All records are to be printed exactly as they appear.

Content starts

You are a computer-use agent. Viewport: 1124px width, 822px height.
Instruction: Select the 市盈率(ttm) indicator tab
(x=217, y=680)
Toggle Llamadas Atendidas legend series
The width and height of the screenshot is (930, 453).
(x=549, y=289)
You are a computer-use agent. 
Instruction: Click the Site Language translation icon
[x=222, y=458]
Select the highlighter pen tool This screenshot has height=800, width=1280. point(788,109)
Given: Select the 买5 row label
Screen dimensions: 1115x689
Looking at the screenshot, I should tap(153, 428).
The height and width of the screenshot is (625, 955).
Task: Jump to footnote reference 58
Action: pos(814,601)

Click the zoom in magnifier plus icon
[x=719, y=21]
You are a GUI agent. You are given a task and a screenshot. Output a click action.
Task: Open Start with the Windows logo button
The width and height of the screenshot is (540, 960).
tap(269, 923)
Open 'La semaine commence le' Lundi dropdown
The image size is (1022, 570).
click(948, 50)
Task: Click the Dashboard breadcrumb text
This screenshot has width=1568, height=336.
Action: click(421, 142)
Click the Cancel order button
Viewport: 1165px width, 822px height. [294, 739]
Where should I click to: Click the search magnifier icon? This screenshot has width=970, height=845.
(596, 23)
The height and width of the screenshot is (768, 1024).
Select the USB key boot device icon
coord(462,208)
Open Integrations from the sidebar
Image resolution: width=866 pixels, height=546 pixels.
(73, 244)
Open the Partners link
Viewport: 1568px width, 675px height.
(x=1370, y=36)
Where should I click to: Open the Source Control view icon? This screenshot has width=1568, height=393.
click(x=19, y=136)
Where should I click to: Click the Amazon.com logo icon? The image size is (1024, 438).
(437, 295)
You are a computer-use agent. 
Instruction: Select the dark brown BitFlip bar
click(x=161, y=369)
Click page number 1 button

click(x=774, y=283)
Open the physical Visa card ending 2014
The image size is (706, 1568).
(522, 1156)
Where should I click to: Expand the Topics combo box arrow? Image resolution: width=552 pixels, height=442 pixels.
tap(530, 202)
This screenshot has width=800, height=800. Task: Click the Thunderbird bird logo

Content ends

Answer:
You are a computer-use agent. Viewport: 1124px width, 822px height.
Instruction: Select the 市盈率(ttm) indicator tab
(x=217, y=680)
Toggle Llamadas Atendidas legend series
The width and height of the screenshot is (930, 453).
(x=549, y=289)
You are a computer-use agent. 
Instruction: Click the Site Language translation icon
[x=222, y=458]
Select the highlighter pen tool This screenshot has height=800, width=1280. point(788,109)
Given: Select the 买5 row label
Screen dimensions: 1115x689
Looking at the screenshot, I should tap(153, 428).
The height and width of the screenshot is (625, 955).
Task: Jump to footnote reference 58
Action: pos(814,601)

Click the zoom in magnifier plus icon
[x=719, y=21]
You are a GUI agent. You are given a task and a screenshot. Output a click action.
Task: Open Start with the Windows logo button
The width and height of the screenshot is (540, 960).
tap(269, 923)
Open 'La semaine commence le' Lundi dropdown
The image size is (1022, 570).
click(948, 50)
Task: Click the Dashboard breadcrumb text
This screenshot has width=1568, height=336.
Action: click(421, 142)
Click the Cancel order button
Viewport: 1165px width, 822px height. [294, 739]
Where should I click to: Click the search magnifier icon? This screenshot has width=970, height=845.
(596, 23)
The height and width of the screenshot is (768, 1024).
Select the USB key boot device icon
coord(462,208)
Open Integrations from the sidebar
Image resolution: width=866 pixels, height=546 pixels.
(73, 244)
Open the Partners link
Viewport: 1568px width, 675px height.
(x=1370, y=36)
Where should I click to: Open the Source Control view icon? This screenshot has width=1568, height=393.
click(x=19, y=136)
Where should I click to: Click the Amazon.com logo icon? The image size is (1024, 438).
(437, 295)
You are a computer-use agent. 
Instruction: Select the dark brown BitFlip bar
click(x=161, y=369)
Click page number 1 button

click(x=774, y=283)
Open the physical Visa card ending 2014
The image size is (706, 1568).
(522, 1156)
Where should I click to: Expand the Topics combo box arrow? Image resolution: width=552 pixels, height=442 pixels.
tap(530, 202)
This screenshot has width=800, height=800. Task: Click the Thunderbird bird logo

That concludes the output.